# [WORK REQUIRED]
Please reproduce the full set of data below exactly.

============

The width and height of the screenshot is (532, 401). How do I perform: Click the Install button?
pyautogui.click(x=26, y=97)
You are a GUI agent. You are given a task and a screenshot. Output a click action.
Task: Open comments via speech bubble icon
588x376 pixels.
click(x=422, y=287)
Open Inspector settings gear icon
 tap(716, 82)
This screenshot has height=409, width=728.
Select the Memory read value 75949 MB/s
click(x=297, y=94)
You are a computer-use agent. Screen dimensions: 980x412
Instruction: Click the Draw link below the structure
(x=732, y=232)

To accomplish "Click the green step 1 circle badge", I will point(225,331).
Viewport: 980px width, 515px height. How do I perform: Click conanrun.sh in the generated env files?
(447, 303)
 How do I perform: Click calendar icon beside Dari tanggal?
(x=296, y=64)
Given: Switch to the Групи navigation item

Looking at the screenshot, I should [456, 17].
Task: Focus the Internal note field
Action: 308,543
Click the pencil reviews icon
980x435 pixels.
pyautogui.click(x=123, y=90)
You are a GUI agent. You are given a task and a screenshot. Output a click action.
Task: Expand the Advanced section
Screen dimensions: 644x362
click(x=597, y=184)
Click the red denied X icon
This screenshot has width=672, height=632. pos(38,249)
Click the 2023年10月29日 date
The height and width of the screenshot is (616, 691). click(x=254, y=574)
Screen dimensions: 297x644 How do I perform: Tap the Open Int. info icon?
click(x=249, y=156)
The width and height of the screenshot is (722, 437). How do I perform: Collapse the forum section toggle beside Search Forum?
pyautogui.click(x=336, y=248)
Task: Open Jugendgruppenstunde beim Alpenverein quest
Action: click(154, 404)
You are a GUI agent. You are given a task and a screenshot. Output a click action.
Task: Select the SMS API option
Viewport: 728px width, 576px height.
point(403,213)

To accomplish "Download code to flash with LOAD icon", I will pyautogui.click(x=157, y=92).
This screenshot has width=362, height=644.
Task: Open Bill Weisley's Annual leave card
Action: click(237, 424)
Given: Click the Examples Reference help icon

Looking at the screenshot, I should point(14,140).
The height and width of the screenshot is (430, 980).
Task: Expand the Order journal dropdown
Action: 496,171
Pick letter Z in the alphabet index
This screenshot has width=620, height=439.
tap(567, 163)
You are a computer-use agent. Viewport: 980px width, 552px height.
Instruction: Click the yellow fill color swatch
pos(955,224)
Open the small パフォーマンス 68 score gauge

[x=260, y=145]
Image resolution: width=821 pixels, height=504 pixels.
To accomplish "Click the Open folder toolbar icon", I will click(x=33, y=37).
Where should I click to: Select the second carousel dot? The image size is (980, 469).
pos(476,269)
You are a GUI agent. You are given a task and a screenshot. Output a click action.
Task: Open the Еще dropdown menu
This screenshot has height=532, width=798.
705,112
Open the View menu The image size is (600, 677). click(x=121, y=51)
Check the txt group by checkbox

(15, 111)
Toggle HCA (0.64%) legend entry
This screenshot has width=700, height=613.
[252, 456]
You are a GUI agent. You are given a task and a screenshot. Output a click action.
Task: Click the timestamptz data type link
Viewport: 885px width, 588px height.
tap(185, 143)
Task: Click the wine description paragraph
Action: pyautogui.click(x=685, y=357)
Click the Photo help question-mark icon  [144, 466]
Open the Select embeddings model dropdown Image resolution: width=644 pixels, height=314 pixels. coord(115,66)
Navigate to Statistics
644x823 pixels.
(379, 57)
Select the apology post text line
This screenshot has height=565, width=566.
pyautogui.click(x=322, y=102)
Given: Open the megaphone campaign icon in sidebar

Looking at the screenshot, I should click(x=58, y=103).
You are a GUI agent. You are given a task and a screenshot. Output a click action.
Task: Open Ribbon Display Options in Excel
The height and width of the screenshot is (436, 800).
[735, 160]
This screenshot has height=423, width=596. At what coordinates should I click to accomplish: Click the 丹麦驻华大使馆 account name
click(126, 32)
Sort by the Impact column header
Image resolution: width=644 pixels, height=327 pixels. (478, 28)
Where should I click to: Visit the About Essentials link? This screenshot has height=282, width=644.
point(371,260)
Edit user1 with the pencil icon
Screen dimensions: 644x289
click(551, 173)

============

# [ANSWER]
The width and height of the screenshot is (532, 401). How do I perform: Click the Install button?
pyautogui.click(x=26, y=97)
You are a GUI agent. You are given a task and a screenshot. Output a click action.
Task: Open comments via speech bubble icon
588x376 pixels.
click(x=422, y=287)
Open Inspector settings gear icon
 tap(716, 82)
This screenshot has height=409, width=728.
Select the Memory read value 75949 MB/s
click(x=297, y=94)
You are a computer-use agent. Screen dimensions: 980x412
Instruction: Click the Draw link below the structure
(x=732, y=232)

To accomplish "Click the green step 1 circle badge", I will point(225,331).
Viewport: 980px width, 515px height. How do I perform: Click conanrun.sh in the generated env files?
(447, 303)
 How do I perform: Click calendar icon beside Dari tanggal?
(x=296, y=64)
Given: Switch to the Групи navigation item

Looking at the screenshot, I should [456, 17].
Task: Focus the Internal note field
Action: 308,543
Click the pencil reviews icon
980x435 pixels.
pyautogui.click(x=123, y=90)
You are a GUI agent. You are given a task and a screenshot. Output a click action.
Task: Expand the Advanced section
Screen dimensions: 644x362
click(x=597, y=184)
Click the red denied X icon
This screenshot has width=672, height=632. pos(38,249)
Click the 2023年10月29日 date
The height and width of the screenshot is (616, 691). click(x=254, y=574)
Screen dimensions: 297x644 How do I perform: Tap the Open Int. info icon?
click(x=249, y=156)
The width and height of the screenshot is (722, 437). How do I perform: Collapse the forum section toggle beside Search Forum?
pyautogui.click(x=336, y=248)
Task: Open Jugendgruppenstunde beim Alpenverein quest
Action: click(154, 404)
You are a GUI agent. You are given a task and a screenshot. Output a click action.
Task: Select the SMS API option
Viewport: 728px width, 576px height.
point(403,213)

To accomplish "Download code to flash with LOAD icon", I will pyautogui.click(x=157, y=92).
This screenshot has width=362, height=644.
Task: Open Bill Weisley's Annual leave card
Action: click(237, 424)
Given: Click the Examples Reference help icon

Looking at the screenshot, I should point(14,140).
The height and width of the screenshot is (430, 980).
Task: Expand the Order journal dropdown
Action: 496,171
Pick letter Z in the alphabet index
This screenshot has width=620, height=439.
tap(567, 163)
You are a computer-use agent. Viewport: 980px width, 552px height.
Instruction: Click the yellow fill color swatch
pos(955,224)
Open the small パフォーマンス 68 score gauge

[x=260, y=145]
Image resolution: width=821 pixels, height=504 pixels.
To accomplish "Click the Open folder toolbar icon", I will click(x=33, y=37).
Where should I click to: Select the second carousel dot? The image size is (980, 469).
pos(476,269)
You are a GUI agent. You are given a task and a screenshot. Output a click action.
Task: Open the Еще dropdown menu
This screenshot has height=532, width=798.
705,112
Open the View menu The image size is (600, 677). click(x=121, y=51)
Check the txt group by checkbox

(15, 111)
Toggle HCA (0.64%) legend entry
This screenshot has width=700, height=613.
[252, 456]
You are a GUI agent. You are given a task and a screenshot. Output a click action.
Task: Click the timestamptz data type link
Viewport: 885px width, 588px height.
tap(185, 143)
Task: Click the wine description paragraph
Action: pyautogui.click(x=685, y=357)
Click the Photo help question-mark icon  [144, 466]
Open the Select embeddings model dropdown Image resolution: width=644 pixels, height=314 pixels. coord(115,66)
Navigate to Statistics
644x823 pixels.
(379, 57)
Select the apology post text line
This screenshot has height=565, width=566.
pyautogui.click(x=322, y=102)
Given: Open the megaphone campaign icon in sidebar

Looking at the screenshot, I should click(x=58, y=103).
You are a GUI agent. You are given a task and a screenshot. Output a click action.
Task: Open Ribbon Display Options in Excel
The height and width of the screenshot is (436, 800).
[735, 160]
This screenshot has height=423, width=596. At what coordinates should I click to accomplish: Click the 丹麦驻华大使馆 account name
click(126, 32)
Sort by the Impact column header
Image resolution: width=644 pixels, height=327 pixels. (478, 28)
Where should I click to: Visit the About Essentials link? This screenshot has height=282, width=644.
point(371,260)
Edit user1 with the pencil icon
Screen dimensions: 644x289
click(551, 173)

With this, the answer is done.